Le goût pour les apprentissages dépend en effet du sens des savoirs et de celui du travail
scolaire, c’est-à-dire de la façon dont l’enseignant va concevoir les situations didactiques qu’il
3
proposera aux élèves et de la lisibilité qu’il voudra bien en donner (Perrenoud, P, 1985). Cette
première phase est nommée phase de mise en situation. Dans un second temps, l’enseignant
expose longuement les notions essentielles à maîtriser. Il s’agit de la phase de modélisation.
Dans un troisième temps, les élèves, dirigés par l’enseignant, procèdent à des manipulations
dans le cadre d’un travail le plus souvent collectif. Cette phase de pratique dirigée s’opère au
niveau du groupe classe ou de groupes d’élèves plus restreints. Ce n’est que lorsque les
phases de modélisation et de pratiques dirigées ont permis une maîtrise suffisante de la notion,
que les élèves procèdent à des exercices individuels dans le cadre d’une phase de pratique
autonome (Bissonnette, Richard & Gauthier, 2005).

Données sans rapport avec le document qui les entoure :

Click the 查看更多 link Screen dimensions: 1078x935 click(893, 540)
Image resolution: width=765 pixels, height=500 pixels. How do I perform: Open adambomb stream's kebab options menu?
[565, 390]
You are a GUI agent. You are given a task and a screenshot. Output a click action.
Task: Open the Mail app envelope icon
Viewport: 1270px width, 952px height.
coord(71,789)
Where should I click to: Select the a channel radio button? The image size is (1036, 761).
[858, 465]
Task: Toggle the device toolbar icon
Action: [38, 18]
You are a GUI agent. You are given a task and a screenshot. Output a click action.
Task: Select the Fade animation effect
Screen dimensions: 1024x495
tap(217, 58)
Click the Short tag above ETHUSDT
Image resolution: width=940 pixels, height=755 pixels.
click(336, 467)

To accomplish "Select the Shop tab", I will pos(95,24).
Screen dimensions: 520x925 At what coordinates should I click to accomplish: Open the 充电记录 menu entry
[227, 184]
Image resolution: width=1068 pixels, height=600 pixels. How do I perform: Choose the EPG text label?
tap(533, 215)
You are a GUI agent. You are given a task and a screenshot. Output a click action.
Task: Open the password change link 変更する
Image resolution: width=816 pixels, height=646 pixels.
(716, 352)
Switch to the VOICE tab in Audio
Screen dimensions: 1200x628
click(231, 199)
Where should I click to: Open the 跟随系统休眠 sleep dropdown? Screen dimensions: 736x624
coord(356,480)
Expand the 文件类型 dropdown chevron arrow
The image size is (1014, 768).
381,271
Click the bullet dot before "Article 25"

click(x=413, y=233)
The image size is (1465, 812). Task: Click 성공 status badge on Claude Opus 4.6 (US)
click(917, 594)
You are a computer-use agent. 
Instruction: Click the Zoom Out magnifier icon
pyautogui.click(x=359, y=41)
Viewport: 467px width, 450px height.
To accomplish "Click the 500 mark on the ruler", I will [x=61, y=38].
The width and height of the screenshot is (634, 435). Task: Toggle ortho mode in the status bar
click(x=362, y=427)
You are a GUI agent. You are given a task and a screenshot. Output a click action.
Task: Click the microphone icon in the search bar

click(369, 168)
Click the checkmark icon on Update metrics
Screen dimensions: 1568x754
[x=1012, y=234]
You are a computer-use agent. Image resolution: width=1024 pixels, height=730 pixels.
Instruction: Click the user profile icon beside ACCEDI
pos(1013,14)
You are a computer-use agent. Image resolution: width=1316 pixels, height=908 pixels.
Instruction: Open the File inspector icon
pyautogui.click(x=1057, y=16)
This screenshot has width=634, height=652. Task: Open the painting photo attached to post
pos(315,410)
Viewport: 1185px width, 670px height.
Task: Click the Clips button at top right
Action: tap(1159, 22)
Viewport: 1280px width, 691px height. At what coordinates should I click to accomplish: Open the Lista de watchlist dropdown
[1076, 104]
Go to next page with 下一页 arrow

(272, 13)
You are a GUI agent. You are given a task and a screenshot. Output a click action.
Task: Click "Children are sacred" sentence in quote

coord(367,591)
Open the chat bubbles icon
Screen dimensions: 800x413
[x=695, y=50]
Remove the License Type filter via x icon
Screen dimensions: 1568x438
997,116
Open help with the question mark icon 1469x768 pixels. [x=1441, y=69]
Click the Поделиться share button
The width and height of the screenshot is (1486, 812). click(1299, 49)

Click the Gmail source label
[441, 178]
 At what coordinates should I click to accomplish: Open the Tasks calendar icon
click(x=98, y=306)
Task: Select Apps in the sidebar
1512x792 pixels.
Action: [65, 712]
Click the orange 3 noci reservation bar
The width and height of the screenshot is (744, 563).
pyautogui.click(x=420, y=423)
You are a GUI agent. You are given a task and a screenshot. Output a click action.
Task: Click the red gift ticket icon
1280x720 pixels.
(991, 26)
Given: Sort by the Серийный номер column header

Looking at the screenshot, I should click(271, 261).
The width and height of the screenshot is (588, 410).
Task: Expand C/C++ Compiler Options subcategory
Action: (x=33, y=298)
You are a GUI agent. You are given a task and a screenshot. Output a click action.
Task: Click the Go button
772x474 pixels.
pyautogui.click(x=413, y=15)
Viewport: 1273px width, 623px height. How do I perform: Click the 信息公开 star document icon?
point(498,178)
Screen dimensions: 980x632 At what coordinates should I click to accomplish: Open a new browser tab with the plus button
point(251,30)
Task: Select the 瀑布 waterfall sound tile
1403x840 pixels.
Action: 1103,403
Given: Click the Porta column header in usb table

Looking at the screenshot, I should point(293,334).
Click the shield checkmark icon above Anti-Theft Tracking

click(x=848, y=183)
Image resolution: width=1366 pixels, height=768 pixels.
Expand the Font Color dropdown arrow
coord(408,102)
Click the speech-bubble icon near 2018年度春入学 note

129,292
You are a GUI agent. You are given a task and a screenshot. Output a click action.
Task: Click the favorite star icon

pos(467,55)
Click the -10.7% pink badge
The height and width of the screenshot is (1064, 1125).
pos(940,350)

Les activités proposées aux élèves sont très structurées et ponctuées de fréquents feedback
immédiats. Des révisions régulières, chaque semaine et pendant plusieurs mois, autoriseront
une automatisation des savoirs enseignés.
L’enseignement direct s’attache donc à promouvoir un engagement important des élèves dans
la tâche. L’enseignant, conscient des capacités limitées de la mémoire de travail des
apprenants, doit permettre d’une part aux élèves de se recentrer sur les informations les plus
importantes et s’assurer d’autre part que chacune des étapes du processus d’apprentissage est
maîtrisée avant d’en ajouter une nouvelle. Ainsi, l’apprentissage sera plus aisé dès lors que les
apprentissages précédents seront automatisés.
Figure 2.
Enseignement direct : les principes à respecter
▪ Ne passer à la phase suivante que s’il y a une maîtrise suffisante de la phase précédente
et tout particulièrement maîtriser la notion avant de passer à la pratique dirigée et à la pratique
autonome.
▪ Pratiquer des révisions régulières de la notion, hebdomadaires et mensuelles, afin
d’assurer une accessibilité ou une automatisation.
▪ Alléger la « mémoire à court terme » et favoriser le transfert à la « mémoire à long terme
»…
-
en insistant sur les éléments importants
-
en procédant par petites étapes dans le cadre d’un apprentissage très structuré
-
en faisant des rappels régulièrement, des feedback, des révisions
-
en mettant l’accent sur des objectifs académiques
-
en privilégiant un haut niveau d’engagement des élèves sur la tâche.